Cosmos developers have successfully resolved a significant security flaw in their Inter-Blockchain Communication (IBC) protocol, which posed a risk of over $126 million. This discovery was made by blockchain security firm Asymmetric Research, who privately notified Cosmos about the issue. Asymmetric Research reported that they disclosed the vulnerability through the Cosmos HackerOne Bug Bounty program, and the problem has now been fixed. Fortunately, no malicious exploitation occurred, and no funds were lost.
The bug had the potential to enable a reentrancy attack, allowing hackers to create infinite tokens on IBC-connected chains like Osmosis and other decentralized finance ecosystems on Cosmos.

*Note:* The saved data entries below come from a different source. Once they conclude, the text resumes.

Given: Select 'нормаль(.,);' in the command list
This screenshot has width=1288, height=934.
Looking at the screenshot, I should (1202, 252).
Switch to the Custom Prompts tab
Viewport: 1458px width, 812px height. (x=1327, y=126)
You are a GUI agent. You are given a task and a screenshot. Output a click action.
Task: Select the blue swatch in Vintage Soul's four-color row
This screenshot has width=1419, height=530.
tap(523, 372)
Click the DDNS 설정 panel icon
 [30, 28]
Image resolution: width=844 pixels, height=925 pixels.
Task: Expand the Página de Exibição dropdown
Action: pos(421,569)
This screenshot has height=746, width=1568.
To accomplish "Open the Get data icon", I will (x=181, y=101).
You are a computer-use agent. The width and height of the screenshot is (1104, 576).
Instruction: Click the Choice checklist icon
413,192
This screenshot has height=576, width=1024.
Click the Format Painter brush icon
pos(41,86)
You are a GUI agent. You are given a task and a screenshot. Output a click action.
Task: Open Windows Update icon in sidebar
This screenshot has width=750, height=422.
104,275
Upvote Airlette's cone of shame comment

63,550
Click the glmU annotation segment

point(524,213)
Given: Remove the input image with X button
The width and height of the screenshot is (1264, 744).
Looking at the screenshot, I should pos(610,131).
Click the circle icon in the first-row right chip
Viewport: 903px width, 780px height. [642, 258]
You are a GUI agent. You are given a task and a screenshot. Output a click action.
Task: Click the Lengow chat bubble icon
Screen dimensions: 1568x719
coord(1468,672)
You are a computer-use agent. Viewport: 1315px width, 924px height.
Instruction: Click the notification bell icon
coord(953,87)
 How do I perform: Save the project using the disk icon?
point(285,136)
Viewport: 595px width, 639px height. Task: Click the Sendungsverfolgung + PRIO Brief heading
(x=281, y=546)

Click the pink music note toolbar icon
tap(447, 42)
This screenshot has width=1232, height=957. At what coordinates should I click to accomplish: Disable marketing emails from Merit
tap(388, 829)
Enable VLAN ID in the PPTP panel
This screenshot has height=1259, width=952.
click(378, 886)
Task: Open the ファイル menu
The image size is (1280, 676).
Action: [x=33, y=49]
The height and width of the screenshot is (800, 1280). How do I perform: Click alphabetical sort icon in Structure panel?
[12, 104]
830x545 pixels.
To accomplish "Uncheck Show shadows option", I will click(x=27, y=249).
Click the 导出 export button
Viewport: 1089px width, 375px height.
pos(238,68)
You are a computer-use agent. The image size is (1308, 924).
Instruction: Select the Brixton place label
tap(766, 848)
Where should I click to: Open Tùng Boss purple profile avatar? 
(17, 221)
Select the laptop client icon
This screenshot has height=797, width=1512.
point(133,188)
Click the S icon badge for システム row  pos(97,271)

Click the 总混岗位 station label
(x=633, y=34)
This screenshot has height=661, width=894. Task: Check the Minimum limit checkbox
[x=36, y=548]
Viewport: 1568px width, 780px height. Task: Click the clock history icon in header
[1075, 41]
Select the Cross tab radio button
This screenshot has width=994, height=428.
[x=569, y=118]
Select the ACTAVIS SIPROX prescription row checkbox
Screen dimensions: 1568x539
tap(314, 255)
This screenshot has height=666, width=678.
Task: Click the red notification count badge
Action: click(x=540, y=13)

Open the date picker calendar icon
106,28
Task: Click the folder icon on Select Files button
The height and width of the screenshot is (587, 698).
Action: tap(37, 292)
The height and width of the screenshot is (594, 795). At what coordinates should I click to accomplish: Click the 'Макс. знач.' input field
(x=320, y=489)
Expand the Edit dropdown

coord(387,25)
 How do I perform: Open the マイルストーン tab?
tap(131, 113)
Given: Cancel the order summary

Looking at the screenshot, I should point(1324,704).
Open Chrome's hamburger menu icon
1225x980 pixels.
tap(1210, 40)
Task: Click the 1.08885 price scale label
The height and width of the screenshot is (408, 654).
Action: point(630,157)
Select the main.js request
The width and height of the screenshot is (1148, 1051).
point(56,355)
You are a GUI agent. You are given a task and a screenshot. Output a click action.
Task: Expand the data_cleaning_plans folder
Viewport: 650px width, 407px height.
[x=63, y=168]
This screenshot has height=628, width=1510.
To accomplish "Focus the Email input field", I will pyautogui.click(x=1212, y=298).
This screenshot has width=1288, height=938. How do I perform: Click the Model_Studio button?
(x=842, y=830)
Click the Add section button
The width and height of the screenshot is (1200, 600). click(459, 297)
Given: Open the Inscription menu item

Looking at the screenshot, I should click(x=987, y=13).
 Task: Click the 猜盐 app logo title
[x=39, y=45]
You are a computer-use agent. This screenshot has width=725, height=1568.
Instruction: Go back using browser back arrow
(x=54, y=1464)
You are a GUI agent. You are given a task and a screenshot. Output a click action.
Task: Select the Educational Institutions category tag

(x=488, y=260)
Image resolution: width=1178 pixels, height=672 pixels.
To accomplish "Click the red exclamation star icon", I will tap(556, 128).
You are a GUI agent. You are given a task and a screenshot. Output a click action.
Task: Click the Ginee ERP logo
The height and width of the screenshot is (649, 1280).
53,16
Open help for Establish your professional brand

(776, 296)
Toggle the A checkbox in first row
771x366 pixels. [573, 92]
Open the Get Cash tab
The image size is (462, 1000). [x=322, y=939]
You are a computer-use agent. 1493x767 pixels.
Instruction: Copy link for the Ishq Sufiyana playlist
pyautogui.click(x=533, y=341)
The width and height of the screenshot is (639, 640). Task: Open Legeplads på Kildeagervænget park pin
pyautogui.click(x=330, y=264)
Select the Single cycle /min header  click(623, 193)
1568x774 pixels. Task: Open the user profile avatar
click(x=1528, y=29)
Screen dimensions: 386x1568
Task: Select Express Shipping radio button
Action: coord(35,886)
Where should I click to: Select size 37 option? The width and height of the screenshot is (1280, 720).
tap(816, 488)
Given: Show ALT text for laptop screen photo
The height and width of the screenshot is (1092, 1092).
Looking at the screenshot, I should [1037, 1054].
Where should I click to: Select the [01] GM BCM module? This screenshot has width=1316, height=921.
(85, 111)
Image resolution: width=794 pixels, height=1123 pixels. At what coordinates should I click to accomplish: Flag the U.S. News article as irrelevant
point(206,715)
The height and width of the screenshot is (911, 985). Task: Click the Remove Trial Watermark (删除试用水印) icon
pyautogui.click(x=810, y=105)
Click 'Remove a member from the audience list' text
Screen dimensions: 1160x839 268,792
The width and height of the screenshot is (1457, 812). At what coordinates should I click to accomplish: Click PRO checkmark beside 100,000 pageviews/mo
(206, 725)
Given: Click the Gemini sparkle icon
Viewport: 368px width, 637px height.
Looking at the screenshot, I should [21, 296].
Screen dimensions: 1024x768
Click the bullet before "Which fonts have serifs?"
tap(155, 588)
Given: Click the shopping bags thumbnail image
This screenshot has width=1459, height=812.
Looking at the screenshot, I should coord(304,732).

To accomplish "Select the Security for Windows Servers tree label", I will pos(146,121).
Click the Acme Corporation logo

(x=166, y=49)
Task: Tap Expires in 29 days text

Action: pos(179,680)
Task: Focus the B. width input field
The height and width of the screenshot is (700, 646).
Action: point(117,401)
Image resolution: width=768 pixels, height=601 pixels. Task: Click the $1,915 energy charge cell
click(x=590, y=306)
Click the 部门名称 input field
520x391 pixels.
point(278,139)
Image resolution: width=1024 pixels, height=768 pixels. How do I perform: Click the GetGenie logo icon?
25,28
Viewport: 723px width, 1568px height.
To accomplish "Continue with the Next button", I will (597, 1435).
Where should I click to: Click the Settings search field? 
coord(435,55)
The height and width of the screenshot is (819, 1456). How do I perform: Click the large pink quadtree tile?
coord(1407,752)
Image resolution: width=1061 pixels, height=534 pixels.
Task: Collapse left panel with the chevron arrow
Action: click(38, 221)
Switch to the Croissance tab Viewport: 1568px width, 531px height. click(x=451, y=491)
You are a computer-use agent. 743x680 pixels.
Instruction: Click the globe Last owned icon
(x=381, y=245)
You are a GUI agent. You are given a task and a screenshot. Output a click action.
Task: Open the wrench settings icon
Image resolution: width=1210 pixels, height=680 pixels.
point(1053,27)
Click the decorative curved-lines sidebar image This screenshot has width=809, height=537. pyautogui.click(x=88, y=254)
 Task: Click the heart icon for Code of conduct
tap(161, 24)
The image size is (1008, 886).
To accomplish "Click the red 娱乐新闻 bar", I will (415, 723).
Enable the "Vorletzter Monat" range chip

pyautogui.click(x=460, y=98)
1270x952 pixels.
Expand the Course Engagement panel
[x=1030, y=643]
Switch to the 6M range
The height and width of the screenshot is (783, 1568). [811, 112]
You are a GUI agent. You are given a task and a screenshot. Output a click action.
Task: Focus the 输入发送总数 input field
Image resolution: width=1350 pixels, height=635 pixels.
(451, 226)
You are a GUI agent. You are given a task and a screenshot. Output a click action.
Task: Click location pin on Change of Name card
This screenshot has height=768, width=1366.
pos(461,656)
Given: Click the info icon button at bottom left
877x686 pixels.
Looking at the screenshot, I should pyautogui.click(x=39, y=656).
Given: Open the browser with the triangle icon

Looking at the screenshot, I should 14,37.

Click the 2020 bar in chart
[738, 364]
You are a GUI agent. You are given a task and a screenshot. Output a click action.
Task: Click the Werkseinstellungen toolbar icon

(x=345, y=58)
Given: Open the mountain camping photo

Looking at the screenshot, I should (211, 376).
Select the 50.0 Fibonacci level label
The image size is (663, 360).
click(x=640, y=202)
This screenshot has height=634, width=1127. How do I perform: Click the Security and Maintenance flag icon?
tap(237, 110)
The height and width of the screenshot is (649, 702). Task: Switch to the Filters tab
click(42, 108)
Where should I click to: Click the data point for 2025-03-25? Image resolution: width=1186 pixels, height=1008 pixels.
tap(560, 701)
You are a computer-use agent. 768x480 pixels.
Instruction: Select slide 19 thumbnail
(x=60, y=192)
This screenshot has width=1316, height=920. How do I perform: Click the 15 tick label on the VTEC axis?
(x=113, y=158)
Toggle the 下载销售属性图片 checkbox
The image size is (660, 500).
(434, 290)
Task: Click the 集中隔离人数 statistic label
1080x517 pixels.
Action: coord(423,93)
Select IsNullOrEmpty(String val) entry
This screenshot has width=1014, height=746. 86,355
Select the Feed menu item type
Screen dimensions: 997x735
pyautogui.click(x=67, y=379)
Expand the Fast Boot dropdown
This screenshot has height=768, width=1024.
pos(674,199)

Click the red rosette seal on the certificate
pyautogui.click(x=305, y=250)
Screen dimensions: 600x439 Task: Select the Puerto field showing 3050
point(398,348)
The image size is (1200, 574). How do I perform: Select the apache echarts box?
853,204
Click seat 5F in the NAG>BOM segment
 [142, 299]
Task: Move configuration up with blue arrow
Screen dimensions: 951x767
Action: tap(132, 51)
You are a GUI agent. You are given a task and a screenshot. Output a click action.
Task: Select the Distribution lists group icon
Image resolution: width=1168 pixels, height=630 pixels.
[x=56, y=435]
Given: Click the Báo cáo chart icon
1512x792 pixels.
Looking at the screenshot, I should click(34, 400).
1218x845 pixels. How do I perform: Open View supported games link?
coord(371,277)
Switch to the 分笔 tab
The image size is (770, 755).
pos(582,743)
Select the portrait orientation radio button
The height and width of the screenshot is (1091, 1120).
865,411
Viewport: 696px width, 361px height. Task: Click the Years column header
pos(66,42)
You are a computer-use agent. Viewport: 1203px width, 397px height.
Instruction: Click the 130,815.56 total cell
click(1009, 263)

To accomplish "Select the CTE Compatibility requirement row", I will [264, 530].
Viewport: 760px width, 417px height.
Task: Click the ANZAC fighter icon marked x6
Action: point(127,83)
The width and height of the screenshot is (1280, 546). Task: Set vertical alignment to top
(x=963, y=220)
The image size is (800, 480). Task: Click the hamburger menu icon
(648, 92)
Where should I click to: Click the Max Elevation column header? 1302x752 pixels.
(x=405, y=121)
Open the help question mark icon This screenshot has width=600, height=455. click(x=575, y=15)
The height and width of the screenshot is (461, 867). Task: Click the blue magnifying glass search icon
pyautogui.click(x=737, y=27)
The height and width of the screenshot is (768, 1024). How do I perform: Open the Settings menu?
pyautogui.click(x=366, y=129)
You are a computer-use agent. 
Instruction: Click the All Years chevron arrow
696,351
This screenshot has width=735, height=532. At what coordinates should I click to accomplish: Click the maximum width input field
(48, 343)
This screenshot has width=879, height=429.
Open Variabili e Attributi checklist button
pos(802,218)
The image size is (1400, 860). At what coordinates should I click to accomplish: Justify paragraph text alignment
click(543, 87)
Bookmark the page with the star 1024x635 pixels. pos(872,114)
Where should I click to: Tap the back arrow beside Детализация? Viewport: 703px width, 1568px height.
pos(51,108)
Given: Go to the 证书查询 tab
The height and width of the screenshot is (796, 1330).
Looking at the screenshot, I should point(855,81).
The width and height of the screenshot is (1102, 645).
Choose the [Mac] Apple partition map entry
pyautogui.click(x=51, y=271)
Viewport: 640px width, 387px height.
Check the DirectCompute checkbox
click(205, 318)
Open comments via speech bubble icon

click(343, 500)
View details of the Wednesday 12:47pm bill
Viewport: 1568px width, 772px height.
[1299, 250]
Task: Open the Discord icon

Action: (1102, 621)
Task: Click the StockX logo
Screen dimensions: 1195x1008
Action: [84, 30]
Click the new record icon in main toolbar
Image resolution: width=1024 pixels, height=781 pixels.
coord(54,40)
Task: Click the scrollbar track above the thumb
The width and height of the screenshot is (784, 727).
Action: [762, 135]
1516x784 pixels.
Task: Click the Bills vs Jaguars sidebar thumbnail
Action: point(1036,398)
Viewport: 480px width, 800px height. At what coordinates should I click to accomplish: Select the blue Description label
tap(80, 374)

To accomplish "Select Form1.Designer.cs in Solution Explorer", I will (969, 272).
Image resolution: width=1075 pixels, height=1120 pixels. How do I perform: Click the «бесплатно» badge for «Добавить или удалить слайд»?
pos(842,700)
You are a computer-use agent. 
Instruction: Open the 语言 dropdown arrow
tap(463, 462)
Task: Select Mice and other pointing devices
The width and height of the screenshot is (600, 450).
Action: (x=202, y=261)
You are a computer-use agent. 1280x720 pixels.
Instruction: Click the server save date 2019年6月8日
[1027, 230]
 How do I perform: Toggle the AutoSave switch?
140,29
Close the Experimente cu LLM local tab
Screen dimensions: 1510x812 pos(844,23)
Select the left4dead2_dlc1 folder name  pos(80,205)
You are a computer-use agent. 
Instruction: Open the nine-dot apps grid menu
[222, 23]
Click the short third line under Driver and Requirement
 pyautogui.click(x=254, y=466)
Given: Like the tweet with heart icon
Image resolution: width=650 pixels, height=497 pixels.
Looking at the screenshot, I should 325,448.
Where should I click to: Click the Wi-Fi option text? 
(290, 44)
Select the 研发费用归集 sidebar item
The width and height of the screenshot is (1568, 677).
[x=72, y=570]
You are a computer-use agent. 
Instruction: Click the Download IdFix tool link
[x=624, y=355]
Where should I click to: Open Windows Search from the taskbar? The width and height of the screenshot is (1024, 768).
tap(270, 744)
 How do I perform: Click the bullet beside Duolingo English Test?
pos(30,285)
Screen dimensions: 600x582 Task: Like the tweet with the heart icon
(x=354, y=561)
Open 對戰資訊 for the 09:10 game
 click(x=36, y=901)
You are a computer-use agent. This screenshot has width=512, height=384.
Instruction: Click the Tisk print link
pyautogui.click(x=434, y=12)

Rate limits are put in place to prevent or minimize attacks that overload a system by controlling the rate of requests made.
Asymmetric Research highlighted that this bug has been present in ibc-go, a high-level programming language implementation of IBC, since its launch in 2021. However, it only became exploitable recently after Cosmos developers introduced a new third-party application called IBC middleware, which facilitates the transfer of ICS20 tokens across different chains.
The security firm emphasized the ease with which trust assumptions can be compromised and new vulnerabilities can be introduced when implementing new features and functionalities. They stressed the importance of a defense-in-depth approach to security.
According to a GitHub commit, the bug was fixed by Cosmos developer Carlos Rodriguez approximately three weeks ago. In October 2022, another critical security vulnerability was discovered in the IBC protocol, which affected all IBC-connected chains. However, it was patched before any potential exploitation occurred.